Poursuivez le texte sur la demande d'or au premier trimestre, à partir de sa dernière phrase.

:: Extrait du document ::

------------------------------------------------------------

En ce qui concerne les achats d’or par des particuliers ou des investisseurs, on observe une évolution contrastée entre la demande pour des lingots d’or (Bars) en hausse de 20% au premier trimestre et des pièces d’or officielles (Official coins) en recul de 30%. Comment expliquer cet écart? «La différence représente la préférence pour les petits lingots d'or - d'un poids inférieur ou égal à 1 kilogramme - par rapport aux pièces d'or au cours du trimestre. Mais cela peut varier d'un marché à l'autre. Toutefois, l'essentiel est que la demande d'investissement pour les lingots et les pièces d'or reste saine», constate-t-il.

Banques centrales: les marchés émergents mènent la danse

Selon le rapport, les banques centrales ont renforcé leurs stocks d’or à hauteur de 290 tonnes au premier trimestre. Quelles banques centrales achètent le plus d’or actuellement? «Depuis environ 2010, ce sont avant tout les banques centrales issues de pays émergents qui ont conduit le mouvement en matière d’achats. Il s’agit en particulier des banques centrales chinoise, russe, turque ou indienne. Certaines banques centrales de pays développés à l’exemple de la Banque centrale de Singapour ont aussi acheté de l’or mais dans des quantités assez faibles. Dans l’ensemble, il s’agit d’achats provenant de pays largement diversifiés. Maintenant, il faut aussi diversifier entre les banques centrales responsables des achats les plus importantes et celles qui détiennent déjà des stocks considérables. C’est le cas par exemple de la Banque nationale suisse qui n’achète pas d’or mais qui en détient de grandes quantités.

Sorties de fonds du côté des ETF

Les ETF ou les produits similaires ont enregistré des sorties de fonds relativement importantes correspondant à près de 114 tonnes d’or au premier trimestre, le montant les plus important depuis un an à l’exception du troisième trimestre 2023 (sorties de 139 tonnes). «Ces sorties de fonds au premier trimestre sont plutôt inhabituelles. Historiquement, il y a une forte relation entre l’évolution des transactions d’or via des ETF et le prix de l’or. Il est donc difficile de comprendre pourquoi il y a eu d’importantes sorties du côté des ETF alors même que le cours de l’or n’a cessé de progresser au premier trimestre. Une hypothèse est peut-être que beaucoup d’investisseurs dans l’or via des ETF ont préféré prendre leurs bénéfices durant cette période. Néanmoins, si le cours de l’or continue d’évoluer à la hausse, l’intérêt à investir dans l’or via des ETF pourrait probablement reprendre», analyse-t-il.

------------------------------------------------------------

[Données de localisation d'éléments]

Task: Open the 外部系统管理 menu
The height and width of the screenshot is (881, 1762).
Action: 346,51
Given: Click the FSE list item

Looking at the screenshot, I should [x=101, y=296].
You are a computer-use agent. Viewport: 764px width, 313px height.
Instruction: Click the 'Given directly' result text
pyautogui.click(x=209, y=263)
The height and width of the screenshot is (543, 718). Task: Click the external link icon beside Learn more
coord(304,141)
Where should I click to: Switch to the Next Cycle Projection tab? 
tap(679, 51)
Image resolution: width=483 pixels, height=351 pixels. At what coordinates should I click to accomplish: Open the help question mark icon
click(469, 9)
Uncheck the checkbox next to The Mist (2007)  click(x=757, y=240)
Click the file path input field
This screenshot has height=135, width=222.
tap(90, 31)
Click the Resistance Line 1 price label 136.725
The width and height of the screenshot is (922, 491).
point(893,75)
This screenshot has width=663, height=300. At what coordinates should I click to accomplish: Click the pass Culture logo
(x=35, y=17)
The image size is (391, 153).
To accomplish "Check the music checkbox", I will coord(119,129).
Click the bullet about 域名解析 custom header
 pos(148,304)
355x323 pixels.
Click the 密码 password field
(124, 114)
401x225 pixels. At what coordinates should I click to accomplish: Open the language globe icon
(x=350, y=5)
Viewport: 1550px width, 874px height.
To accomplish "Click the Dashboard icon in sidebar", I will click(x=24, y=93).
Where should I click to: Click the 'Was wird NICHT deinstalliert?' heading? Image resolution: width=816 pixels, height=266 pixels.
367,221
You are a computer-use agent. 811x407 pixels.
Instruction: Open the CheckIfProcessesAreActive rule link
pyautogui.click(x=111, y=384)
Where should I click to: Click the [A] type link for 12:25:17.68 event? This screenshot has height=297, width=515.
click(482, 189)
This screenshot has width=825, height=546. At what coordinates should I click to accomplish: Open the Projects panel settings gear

------------------------------------------------------------

:: Résultat obtenu ::
World Gold Council ne formule pas de pronostics à proprement parler au sujet du cours de l’or. Quels sont néanmoins les facteurs qui pourraient le plus influencer sur le cours de l’or ces prochains mois? Pour Krishan Gropaul, il est incroyablement difficile de formuler des pronostics au sujet du cours de l’or. Néanmoins, on peut citer plusieurs paramètres qui ont une influence déterminante, énumère-t-il. «Sur le plan économique, l’évolution de l’inflation a une grande influence aussi sur le cours de l’or. L’inflation a certes reculé ces derniers mois mais il y a une incertitude sur l’évolution à venir. C’est donc un facteur à suivre, d’autant plus que l’inflation sera déterminante pour les décisions prises par les banques centrales ces prochains mois», souligne-t-il.

Sur le plan géopolitique, les facteurs d’incertitude sont nombreux, allant des élections américaines à la guerre en Ukraine en passant par la situation au Moyen-Orient. «En général, un haut niveau d’incertitude est généralement un facteur qui soutient la demande pour l’or», constate Krishan Gopaul.  

Côté offre, il faudra tenir compte de l’extraction minière d’or mais aussi du recyclage. Des prix plus élevés incitent généralement les consommateurs à recycler davantage d’or.